Raw records:
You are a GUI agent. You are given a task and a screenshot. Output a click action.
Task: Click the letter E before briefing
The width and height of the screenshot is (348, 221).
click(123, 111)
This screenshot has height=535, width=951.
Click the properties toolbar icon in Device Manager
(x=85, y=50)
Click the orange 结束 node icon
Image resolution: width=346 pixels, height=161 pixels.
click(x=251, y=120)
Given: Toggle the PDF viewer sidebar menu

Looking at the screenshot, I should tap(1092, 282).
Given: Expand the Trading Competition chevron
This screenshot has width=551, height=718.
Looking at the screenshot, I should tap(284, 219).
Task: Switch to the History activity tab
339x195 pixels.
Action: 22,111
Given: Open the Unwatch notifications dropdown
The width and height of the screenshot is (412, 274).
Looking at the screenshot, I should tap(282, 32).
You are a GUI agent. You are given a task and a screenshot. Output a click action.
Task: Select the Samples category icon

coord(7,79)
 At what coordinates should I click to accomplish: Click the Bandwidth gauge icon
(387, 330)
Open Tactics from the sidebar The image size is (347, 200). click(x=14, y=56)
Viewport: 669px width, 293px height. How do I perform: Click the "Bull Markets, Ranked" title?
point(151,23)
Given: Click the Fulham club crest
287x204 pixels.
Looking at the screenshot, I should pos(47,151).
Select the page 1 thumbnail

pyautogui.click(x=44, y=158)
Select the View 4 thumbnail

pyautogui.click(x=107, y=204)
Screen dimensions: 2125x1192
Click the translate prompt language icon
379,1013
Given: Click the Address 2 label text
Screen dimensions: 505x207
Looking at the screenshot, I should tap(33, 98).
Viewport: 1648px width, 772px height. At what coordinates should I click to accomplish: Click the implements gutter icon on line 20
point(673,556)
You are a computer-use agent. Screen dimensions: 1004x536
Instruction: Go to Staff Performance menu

▶ WHAT IS BEING ASKED
Turn the lines above into a numbered list, leaving out the blank lines.

▶ RESPONSE TO THE TASK
1. You are a GUI agent. You are given a task and a screenshot. Output a click action.
2. Task: Click the letter E before briefing
3. The width and height of the screenshot is (348, 221).
4. click(123, 111)
5. This screenshot has height=535, width=951.
6. Click the properties toolbar icon in Device Manager
7. (x=85, y=50)
8. Click the orange 结束 node icon
9. Image resolution: width=346 pixels, height=161 pixels.
10. click(x=251, y=120)
11. Given: Toggle the PDF viewer sidebar menu
12. Looking at the screenshot, I should tap(1092, 282).
13. Given: Expand the Trading Competition chevron
14. This screenshot has width=551, height=718.
15. Looking at the screenshot, I should tap(284, 219).
16. Task: Switch to the History activity tab
17. 339x195 pixels.
18. Action: 22,111
19. Given: Open the Unwatch notifications dropdown
20. The width and height of the screenshot is (412, 274).
21. Looking at the screenshot, I should tap(282, 32).
22. You are a GUI agent. You are given a task and a screenshot. Output a click action.
23. Task: Select the Samples category icon
24. coord(7,79)
25.  At what coordinates should I click to accomplish: Click the Bandwidth gauge icon
26. (387, 330)
27. Open Tactics from the sidebar The image size is (347, 200). click(x=14, y=56)
28. Viewport: 669px width, 293px height. How do I perform: Click the "Bull Markets, Ranked" title?
29. point(151,23)
30. Given: Click the Fulham club crest
31. 287x204 pixels.
32. Looking at the screenshot, I should pos(47,151).
33. Select the page 1 thumbnail
34. pyautogui.click(x=44, y=158)
35. Select the View 4 thumbnail
36. pyautogui.click(x=107, y=204)
37. Screen dimensions: 2125x1192
38. Click the translate prompt language icon
39. 379,1013
40. Given: Click the Address 2 label text
41. Screen dimensions: 505x207
42. Looking at the screenshot, I should tap(33, 98).
43. Viewport: 1648px width, 772px height. At what coordinates should I click to accomplish: Click the implements gutter icon on line 20
44. point(673,556)
45. You are a computer-use agent. Screen dimensions: 1004x536
46. Instruction: Go to Staff Performance menu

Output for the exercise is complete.